Aluminum Corp of China Ltd 601600.SS, 2600.HK, known as Chalco, is set to make its first shipment from Boffa's bauxite mine in Guinea by early-December, an official from parent and state-owned company Chinalco said on Thursday.
A Chinalco official said last month at the China Mining conference in Tianjin that the Boffa launch had been delayed until 2020. Operations at the mine are now expected to be underway by early-December and it will eventually produce 12 million tonnes of bauxite a year.
"The mining operation has already started and the first output will be shipped to China at the beginning of December," Chen Qi, deputy general manager of Chinalco said at an industry conference.
Bauxite is a rock refined to make alumina, which is then used to make aluminium metal.
Chalco will also finish construction on the first phase of a 2-million-tonnes-per-year alumina plant in southern China's Guangxi region next year, Chen said on the sidelines of the conference.
He was unsure when the production would begin at the Guangxi Huasheng New Materials Co alumina project, which cost 5.805 billion yuan ($829.99 million).

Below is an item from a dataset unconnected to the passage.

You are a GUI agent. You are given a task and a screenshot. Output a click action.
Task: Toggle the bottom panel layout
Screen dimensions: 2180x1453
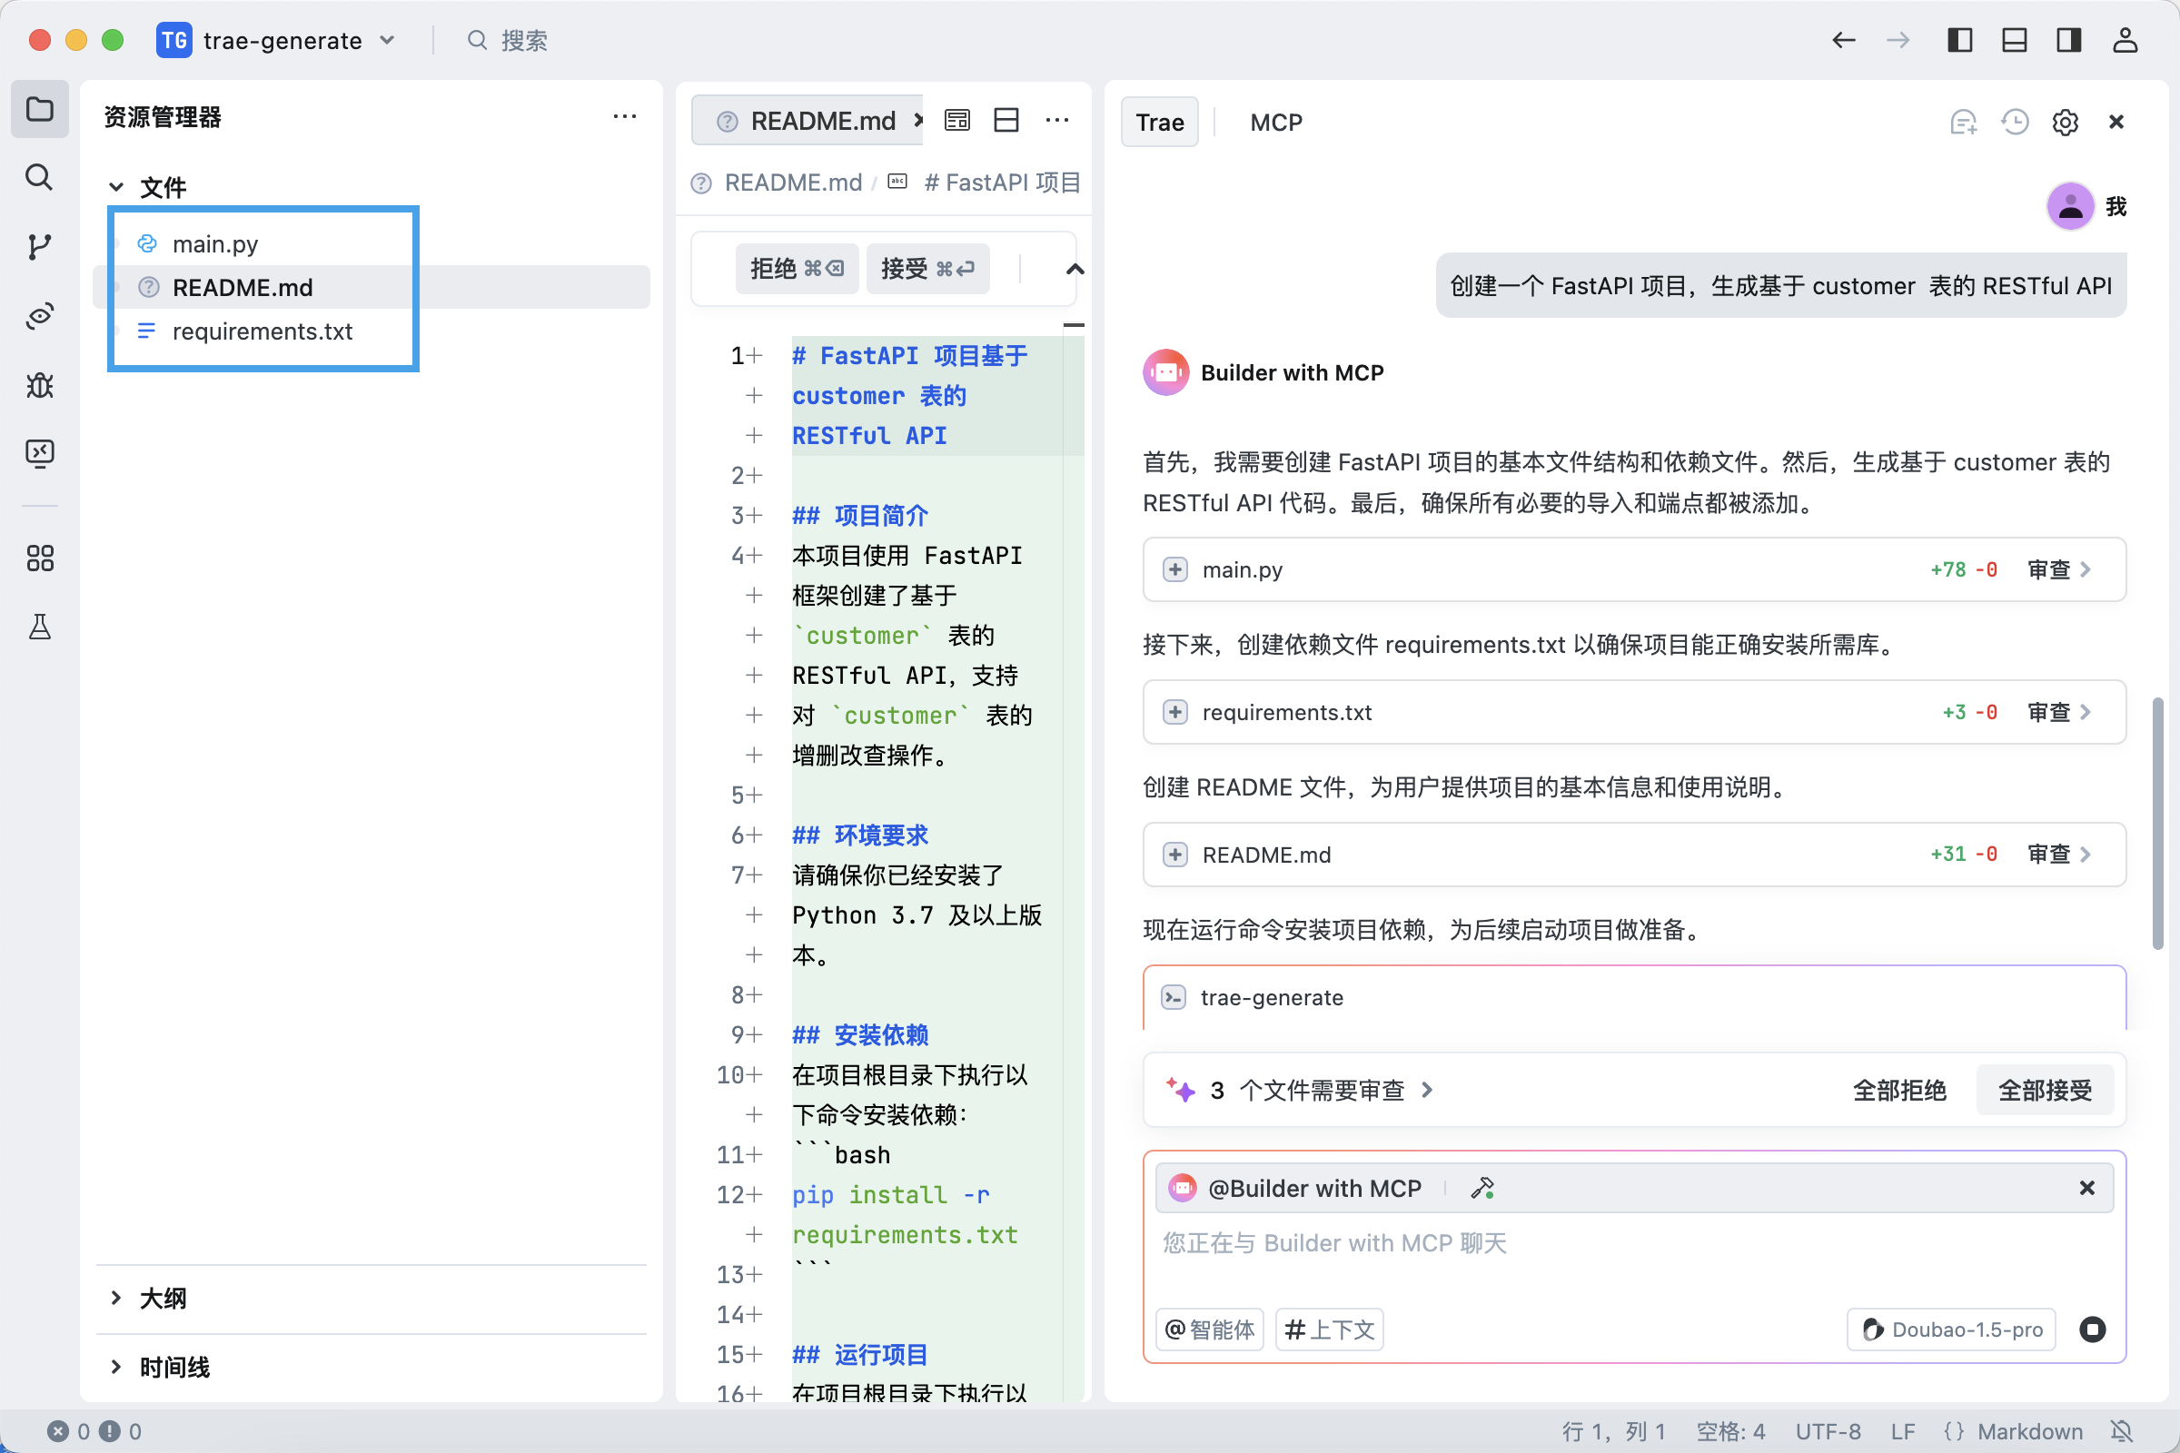(2014, 40)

The alumina plant, in Fangchenggang prefecture in the south of Guangxi province which is close to Vietnam, is just one possible destination for Boffa bauxite, he added.
Chalco had 18.86 million tonnes of alumina capacity at the end of 2018, according to its annual report.
Including all 2 million tonnes from Chalco's Guangxi Huasheng, China is expected to add 4.7 million tonnes of alumina production capacity in 2020, senior analyst Huo Yunbo at Antaike told delegates.
Antaike, the research arm of the China Nonferrous Metals Industry Association, expects China's total production to rise by 3.3% to 73.98 million tonnes next year.
China's alumina demand is seen at 74.24 million tonnes next year, but when factoring in estimated net alumina imports of 1 million tonnes that leaves the Chinese alumina market in a 740,000 tonne surplus next year, Huo said.